Unlike many dystopian or apocalyptic novels I’ve read, Station Eleven stands out from the crowd in so many ways. The focus here is not on the days immediately following the disaster, or on the horror of the Georgia Flu. Instead, Mandel writes about life, community and – ultimately – hope, in beautiful, literary prose that evokes different settings and characters with stunning clarity. She doesn’t shy away from feelings of loss, grief or the difficult choices that her cast are forced to make in order to survive, but neither does she dwell on these things. Rather, there is a drive and a forward impetus throughout Station Eleven as the Travelling Symphony head towards the near-legendary Museum of Civilisation, and its characters adapt, sometimes reluctantly, to their new lives. There’s also an unusual playfulness, surprising given the severity of the disaster that has taken place, and yet totally understandable for anyone with a dark sense of humour. I especially enjoyed the pop culture references to Star Trek and pop music.

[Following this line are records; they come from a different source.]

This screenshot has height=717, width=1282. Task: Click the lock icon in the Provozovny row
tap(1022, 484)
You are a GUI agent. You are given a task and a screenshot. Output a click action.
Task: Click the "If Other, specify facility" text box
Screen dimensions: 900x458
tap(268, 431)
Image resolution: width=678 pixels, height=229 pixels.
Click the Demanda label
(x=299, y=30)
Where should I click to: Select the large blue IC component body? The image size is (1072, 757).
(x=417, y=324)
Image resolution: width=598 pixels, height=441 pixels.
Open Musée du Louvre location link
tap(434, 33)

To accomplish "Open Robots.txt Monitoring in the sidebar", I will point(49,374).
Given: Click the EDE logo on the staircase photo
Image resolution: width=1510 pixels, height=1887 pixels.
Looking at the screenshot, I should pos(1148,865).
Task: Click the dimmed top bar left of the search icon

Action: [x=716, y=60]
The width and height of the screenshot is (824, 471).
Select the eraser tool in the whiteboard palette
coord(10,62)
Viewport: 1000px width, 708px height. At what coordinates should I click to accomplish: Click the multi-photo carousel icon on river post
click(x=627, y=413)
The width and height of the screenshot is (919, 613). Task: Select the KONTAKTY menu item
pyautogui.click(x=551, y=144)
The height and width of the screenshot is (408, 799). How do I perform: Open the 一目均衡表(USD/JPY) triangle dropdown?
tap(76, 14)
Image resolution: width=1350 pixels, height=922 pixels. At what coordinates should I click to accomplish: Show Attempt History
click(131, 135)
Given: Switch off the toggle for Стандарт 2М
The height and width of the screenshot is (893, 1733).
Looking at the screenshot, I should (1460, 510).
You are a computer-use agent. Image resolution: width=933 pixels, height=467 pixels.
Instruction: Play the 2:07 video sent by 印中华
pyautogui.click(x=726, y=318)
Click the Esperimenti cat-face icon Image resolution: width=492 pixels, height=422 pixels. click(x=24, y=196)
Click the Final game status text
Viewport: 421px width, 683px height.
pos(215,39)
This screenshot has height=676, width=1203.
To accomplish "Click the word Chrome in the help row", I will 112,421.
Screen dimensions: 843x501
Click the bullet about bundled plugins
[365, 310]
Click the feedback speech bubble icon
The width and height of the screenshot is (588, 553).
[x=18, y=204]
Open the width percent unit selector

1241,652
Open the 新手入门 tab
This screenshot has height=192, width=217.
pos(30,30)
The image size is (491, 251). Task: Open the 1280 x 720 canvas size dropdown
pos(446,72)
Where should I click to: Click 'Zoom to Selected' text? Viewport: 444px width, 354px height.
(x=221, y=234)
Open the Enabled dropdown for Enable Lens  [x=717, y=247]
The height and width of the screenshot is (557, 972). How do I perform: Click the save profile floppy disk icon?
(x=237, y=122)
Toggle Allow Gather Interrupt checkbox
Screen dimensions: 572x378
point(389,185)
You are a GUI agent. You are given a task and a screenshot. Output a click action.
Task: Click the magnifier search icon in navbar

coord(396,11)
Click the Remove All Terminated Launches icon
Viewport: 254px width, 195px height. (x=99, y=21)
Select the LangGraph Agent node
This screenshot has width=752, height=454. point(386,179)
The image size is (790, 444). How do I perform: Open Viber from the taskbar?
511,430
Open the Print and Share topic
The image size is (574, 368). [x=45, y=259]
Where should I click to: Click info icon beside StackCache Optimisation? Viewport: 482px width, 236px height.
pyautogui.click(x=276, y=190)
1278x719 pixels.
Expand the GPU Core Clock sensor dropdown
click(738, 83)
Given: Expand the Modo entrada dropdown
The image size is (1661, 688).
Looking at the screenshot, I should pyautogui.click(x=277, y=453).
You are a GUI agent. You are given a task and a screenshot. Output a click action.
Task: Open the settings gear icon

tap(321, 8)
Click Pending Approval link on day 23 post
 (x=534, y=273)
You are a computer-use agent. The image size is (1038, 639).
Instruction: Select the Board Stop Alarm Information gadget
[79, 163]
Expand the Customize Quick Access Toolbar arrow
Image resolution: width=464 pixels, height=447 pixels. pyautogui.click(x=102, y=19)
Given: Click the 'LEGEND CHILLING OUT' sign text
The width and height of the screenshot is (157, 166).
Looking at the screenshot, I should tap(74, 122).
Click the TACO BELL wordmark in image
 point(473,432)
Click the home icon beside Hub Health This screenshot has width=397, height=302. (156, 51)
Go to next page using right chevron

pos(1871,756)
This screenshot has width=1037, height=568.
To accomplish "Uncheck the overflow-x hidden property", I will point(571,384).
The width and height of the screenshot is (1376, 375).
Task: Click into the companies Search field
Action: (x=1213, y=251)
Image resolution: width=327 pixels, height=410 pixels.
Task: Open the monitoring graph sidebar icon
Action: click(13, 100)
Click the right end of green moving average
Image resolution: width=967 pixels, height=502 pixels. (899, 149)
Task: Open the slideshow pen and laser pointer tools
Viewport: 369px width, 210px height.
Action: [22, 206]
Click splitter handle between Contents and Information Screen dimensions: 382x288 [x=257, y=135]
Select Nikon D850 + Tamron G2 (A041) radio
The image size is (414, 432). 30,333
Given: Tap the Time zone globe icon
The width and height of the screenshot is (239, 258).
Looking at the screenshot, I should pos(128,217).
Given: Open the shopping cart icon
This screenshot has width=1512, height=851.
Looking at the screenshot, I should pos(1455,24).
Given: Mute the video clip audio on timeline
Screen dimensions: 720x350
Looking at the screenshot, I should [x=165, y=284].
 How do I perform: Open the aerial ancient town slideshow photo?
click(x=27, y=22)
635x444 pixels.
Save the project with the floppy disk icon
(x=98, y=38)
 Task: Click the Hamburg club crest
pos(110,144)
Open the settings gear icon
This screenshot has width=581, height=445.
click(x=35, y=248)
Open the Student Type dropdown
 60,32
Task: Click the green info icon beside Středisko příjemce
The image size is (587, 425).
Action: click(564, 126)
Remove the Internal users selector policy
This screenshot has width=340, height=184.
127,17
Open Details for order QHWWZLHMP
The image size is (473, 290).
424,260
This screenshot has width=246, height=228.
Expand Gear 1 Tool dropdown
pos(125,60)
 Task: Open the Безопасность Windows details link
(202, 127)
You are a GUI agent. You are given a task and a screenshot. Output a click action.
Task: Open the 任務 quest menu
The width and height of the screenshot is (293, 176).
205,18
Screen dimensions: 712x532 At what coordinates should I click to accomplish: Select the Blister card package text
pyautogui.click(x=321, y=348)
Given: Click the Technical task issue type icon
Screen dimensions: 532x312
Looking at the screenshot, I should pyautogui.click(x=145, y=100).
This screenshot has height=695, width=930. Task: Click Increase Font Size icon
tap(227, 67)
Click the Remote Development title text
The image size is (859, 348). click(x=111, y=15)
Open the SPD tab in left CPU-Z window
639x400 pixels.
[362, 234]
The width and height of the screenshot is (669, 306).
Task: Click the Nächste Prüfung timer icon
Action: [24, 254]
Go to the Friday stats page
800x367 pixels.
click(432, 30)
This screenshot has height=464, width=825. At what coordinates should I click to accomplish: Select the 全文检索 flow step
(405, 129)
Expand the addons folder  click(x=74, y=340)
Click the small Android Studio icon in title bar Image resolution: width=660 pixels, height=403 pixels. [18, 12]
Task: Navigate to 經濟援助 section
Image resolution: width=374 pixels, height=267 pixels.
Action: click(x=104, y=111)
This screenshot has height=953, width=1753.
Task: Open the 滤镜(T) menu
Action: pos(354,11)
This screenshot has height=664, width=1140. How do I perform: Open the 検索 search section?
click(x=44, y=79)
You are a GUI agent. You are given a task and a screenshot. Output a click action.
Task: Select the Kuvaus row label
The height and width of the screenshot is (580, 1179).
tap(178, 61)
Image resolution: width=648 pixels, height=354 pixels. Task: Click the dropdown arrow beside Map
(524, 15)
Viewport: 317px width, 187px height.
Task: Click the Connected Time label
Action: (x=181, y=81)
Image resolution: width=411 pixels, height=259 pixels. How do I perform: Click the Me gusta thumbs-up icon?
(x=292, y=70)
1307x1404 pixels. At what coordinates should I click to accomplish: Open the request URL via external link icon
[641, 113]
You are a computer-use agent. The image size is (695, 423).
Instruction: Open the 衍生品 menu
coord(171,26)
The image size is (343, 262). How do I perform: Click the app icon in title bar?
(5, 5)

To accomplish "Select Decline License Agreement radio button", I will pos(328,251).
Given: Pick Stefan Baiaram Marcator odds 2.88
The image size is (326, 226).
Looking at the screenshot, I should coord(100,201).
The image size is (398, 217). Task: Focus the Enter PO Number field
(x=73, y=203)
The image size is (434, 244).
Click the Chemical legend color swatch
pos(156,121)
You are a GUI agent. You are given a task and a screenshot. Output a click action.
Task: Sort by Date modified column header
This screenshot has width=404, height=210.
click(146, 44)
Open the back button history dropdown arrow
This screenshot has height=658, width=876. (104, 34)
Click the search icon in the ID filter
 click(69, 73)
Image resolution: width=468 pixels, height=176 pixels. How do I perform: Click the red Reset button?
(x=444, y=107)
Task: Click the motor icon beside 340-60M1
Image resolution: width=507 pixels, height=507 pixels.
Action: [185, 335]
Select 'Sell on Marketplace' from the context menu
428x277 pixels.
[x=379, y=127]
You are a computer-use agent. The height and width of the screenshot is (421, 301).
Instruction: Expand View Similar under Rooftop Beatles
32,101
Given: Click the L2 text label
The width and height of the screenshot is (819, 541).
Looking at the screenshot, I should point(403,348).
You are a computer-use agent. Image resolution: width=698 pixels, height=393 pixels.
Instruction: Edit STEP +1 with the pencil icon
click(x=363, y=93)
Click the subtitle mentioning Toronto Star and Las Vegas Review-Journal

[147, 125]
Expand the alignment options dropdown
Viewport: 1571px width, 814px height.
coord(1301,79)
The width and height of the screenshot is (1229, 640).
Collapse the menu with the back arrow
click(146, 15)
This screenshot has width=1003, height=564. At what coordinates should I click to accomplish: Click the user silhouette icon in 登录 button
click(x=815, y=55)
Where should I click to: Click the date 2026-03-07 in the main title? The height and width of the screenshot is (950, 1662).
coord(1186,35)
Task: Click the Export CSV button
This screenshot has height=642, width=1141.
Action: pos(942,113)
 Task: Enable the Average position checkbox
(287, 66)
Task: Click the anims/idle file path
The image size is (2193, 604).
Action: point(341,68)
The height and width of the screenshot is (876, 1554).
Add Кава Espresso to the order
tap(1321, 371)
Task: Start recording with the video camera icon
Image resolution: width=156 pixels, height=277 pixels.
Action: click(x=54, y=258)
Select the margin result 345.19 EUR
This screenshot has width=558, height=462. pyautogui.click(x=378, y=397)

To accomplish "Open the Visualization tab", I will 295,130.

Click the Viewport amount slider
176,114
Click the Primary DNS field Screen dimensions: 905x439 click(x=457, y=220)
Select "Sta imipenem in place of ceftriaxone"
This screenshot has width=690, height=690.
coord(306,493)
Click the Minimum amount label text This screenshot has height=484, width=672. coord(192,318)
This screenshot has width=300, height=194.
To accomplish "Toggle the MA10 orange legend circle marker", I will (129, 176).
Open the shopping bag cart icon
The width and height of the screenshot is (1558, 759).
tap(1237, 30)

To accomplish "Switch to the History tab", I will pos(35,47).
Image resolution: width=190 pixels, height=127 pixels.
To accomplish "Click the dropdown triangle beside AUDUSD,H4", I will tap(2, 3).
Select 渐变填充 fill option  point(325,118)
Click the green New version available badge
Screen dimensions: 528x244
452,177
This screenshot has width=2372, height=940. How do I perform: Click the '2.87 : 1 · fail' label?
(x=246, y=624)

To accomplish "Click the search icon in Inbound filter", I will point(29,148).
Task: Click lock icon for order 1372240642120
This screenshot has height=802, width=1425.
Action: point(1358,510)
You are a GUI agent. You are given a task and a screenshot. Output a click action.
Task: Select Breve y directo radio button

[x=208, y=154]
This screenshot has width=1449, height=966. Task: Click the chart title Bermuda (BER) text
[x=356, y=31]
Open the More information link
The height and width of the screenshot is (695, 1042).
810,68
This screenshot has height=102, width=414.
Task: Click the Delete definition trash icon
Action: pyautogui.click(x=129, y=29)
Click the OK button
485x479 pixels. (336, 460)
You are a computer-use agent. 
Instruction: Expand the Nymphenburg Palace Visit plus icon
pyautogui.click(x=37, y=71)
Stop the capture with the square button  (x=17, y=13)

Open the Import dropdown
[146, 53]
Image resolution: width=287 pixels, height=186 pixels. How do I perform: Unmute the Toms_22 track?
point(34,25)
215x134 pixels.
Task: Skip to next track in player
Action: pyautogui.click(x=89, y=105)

There are other themes here too; of course, there’s a discussion about the way we’re currently so interconnected, globally. We think nothing of using phones, the internet, or air travel, but in fact all these things could disappear in just a few days without the people working to keep these systems running. Perhaps we should not take them for granted.
There’s also a conversation taking place within the novel about fame, its real value and its effect on those people in, and around, the spotlight. While Arthur is in some ways at the centre of the novel, his legacy after Day One is through his direct impact on the people around him, rather than through his art. In fact, Miranda’s personal project, a comic book series called ‘Doctor Eleven’, has far more resonance. When I spoke to Emily recently, she said she would love to create those comics for real, so budding artists, get in touch!
This really is an extraordinary novel. Reading it was a roller coaster; Mandel takes us from the creeping chill of inevitable illness and death, via tense domestic drama and futuristic conflict, to the possibility of salvation and survival through human ingenuity and cooperation. Throughout, the electric quality of prose never falters. It’s no surprise that the novel is a finalist in the Fiction Category of the American National Book Award. Emily certainly has my vote.
Station Eleven is now out in hardback from Picador, at £12.99 Thank you to Picador, for providing an advanced reading copy for this review.